The performance questions the relation between profane and sacred, between the hotel as a place of residence and passage and the Holy Scriptures, and is part of a larger body of work on the subject of beliefs and mysticism.
It observes the interference of religion in civil society by highlighting a practice that has become common, even banal, and hardly noticed by hotel room occupants. More specifically, it underlines the intrusion of religion in the personal space of individuals by showing the presence of the holy book in the room, the ultimate place of privacy for travelers, where they sometimes are alone and faced with themselves. Using that same principle of intrusion, the various additions to the religious books made by Mounir Fatmi create a reverse interference: that of the intimate, the subjective and of art into religion.
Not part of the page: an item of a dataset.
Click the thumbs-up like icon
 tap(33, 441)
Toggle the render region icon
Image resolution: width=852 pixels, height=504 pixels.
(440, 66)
They have the effect of humanizing and personalizing the anonymous and impersonal object of ritual. Taking their inspiration from the objective of the people who started this tradition and diverting it, they can be assimilated to cross-booking (a contemporary practice consisting in strangers exchanging books by leaving them in public spaces) and consist in discreet types of desecration and demystification of the ritual object and in signs of artistic encouragement within a powerful system of religious proselytism. They comfort the lonely souls of travelers, not with mystical rhetoric but with a dialogue between two subjectivities and by establishing a connection between human beings.
Studio Fatmi, September 2016.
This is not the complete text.